### Requirement:
Please copy exactly the lines from the top of the data through the line containing "Given: Open Run and Debug view icon", and nothing else.

### Collected data entries:
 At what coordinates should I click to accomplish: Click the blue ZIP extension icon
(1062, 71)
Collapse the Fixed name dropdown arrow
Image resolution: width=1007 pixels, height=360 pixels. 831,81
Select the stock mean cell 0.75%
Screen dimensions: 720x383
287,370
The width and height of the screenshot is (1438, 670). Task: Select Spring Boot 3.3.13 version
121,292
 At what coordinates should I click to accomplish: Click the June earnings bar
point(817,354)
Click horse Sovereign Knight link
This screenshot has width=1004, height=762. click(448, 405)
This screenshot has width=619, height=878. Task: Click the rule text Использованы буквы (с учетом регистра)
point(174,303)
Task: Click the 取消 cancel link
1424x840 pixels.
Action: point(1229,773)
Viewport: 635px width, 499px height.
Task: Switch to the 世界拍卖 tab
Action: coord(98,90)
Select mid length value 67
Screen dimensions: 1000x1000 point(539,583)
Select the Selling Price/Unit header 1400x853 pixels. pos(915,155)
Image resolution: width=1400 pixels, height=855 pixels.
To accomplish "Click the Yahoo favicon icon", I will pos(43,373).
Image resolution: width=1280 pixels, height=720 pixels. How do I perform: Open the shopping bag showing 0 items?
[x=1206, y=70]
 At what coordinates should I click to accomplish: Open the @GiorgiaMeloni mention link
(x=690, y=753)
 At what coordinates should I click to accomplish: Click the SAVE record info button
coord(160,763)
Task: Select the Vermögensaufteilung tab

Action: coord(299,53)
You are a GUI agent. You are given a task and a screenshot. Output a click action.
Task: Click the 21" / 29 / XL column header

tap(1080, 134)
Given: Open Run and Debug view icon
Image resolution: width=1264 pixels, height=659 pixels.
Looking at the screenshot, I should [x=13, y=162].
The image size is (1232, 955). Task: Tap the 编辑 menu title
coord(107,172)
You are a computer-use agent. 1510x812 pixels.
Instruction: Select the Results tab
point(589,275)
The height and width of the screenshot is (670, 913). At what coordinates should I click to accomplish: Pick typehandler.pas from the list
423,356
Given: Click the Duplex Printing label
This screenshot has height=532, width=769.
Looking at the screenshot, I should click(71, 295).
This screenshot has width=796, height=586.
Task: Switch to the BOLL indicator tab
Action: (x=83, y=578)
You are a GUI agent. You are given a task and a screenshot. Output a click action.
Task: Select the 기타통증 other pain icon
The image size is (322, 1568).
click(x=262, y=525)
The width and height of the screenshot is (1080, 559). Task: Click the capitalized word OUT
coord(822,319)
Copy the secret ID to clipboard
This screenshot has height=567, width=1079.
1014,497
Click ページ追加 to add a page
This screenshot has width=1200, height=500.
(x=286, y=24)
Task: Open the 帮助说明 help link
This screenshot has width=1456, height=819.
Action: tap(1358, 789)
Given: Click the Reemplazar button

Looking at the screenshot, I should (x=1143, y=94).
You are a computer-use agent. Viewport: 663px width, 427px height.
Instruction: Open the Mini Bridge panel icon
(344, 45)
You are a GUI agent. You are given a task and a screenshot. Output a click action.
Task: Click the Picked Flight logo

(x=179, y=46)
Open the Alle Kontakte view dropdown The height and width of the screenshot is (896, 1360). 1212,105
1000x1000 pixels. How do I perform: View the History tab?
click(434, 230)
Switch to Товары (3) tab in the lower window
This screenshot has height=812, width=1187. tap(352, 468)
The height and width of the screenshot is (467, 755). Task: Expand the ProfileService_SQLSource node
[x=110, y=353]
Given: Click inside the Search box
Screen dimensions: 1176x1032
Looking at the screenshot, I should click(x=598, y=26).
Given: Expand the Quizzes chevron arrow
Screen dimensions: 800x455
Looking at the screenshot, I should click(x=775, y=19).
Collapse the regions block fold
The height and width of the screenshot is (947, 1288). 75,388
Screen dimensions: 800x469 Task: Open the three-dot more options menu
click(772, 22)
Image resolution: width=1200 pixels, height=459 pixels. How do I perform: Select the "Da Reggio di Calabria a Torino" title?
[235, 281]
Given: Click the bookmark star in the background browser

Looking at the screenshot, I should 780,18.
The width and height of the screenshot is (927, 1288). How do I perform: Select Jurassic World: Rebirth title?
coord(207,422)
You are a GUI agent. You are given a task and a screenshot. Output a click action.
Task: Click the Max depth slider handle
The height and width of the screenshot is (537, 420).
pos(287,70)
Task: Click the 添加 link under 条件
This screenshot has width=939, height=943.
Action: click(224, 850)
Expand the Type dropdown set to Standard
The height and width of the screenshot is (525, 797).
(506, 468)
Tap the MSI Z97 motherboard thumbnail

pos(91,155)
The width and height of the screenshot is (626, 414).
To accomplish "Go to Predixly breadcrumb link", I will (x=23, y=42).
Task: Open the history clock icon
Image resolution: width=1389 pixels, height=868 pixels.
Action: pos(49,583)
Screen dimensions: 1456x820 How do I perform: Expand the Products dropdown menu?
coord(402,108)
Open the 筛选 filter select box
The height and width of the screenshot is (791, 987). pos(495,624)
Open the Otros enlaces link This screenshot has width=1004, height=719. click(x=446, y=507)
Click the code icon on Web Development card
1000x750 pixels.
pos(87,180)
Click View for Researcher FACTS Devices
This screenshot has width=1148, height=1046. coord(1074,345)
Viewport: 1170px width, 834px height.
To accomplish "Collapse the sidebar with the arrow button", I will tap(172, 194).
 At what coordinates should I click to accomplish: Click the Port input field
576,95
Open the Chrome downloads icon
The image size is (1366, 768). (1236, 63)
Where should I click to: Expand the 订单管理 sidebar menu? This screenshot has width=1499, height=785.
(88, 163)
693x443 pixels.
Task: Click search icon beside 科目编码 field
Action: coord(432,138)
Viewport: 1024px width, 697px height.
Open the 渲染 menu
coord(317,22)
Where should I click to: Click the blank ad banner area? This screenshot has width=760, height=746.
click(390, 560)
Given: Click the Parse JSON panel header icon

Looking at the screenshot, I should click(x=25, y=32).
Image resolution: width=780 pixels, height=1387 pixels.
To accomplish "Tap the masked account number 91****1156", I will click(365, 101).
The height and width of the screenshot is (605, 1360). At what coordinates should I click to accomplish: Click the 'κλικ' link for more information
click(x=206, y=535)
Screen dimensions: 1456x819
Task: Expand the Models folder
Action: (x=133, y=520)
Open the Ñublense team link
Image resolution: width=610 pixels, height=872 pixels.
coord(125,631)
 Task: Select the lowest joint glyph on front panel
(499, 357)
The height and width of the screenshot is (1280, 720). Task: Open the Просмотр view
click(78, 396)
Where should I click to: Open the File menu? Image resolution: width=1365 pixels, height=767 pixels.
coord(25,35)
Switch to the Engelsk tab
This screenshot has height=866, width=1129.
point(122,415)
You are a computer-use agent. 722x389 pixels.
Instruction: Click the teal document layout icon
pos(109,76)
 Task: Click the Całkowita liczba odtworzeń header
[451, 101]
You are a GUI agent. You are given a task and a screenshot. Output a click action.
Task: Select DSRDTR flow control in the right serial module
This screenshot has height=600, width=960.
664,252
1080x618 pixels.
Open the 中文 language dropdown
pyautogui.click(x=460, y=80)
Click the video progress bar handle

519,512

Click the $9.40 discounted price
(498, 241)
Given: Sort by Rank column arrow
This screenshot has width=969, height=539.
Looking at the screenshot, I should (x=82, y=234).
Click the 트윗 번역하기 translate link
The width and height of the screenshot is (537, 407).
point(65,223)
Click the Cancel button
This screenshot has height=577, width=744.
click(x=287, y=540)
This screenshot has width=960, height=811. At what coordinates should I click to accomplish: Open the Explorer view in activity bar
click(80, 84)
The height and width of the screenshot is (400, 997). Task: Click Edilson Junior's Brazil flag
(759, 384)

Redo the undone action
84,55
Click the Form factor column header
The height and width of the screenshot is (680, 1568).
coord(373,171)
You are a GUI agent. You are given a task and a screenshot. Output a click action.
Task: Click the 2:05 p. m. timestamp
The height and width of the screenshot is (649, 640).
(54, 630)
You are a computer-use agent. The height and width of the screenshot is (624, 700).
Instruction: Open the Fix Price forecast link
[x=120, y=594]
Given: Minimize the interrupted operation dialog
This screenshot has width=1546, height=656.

### Response area:
 At what coordinates should I click to accomplish: Click the blue ZIP extension icon
(1062, 71)
Collapse the Fixed name dropdown arrow
Image resolution: width=1007 pixels, height=360 pixels. 831,81
Select the stock mean cell 0.75%
Screen dimensions: 720x383
287,370
The width and height of the screenshot is (1438, 670). Task: Select Spring Boot 3.3.13 version
121,292
 At what coordinates should I click to accomplish: Click the June earnings bar
point(817,354)
Click horse Sovereign Knight link
This screenshot has width=1004, height=762. click(448, 405)
This screenshot has width=619, height=878. Task: Click the rule text Использованы буквы (с учетом регистра)
point(174,303)
Task: Click the 取消 cancel link
1424x840 pixels.
Action: point(1229,773)
Viewport: 635px width, 499px height.
Task: Switch to the 世界拍卖 tab
Action: coord(98,90)
Select mid length value 67
Screen dimensions: 1000x1000 point(539,583)
Select the Selling Price/Unit header 1400x853 pixels. pos(915,155)
Image resolution: width=1400 pixels, height=855 pixels.
To accomplish "Click the Yahoo favicon icon", I will pos(43,373).
Image resolution: width=1280 pixels, height=720 pixels. How do I perform: Open the shopping bag showing 0 items?
[x=1206, y=70]
 At what coordinates should I click to accomplish: Open the @GiorgiaMeloni mention link
(x=690, y=753)
 At what coordinates should I click to accomplish: Click the SAVE record info button
coord(160,763)
Task: Select the Vermögensaufteilung tab

Action: coord(299,53)
You are a GUI agent. You are given a task and a screenshot. Output a click action.
Task: Click the 21" / 29 / XL column header

tap(1080, 134)
Given: Open Run and Debug view icon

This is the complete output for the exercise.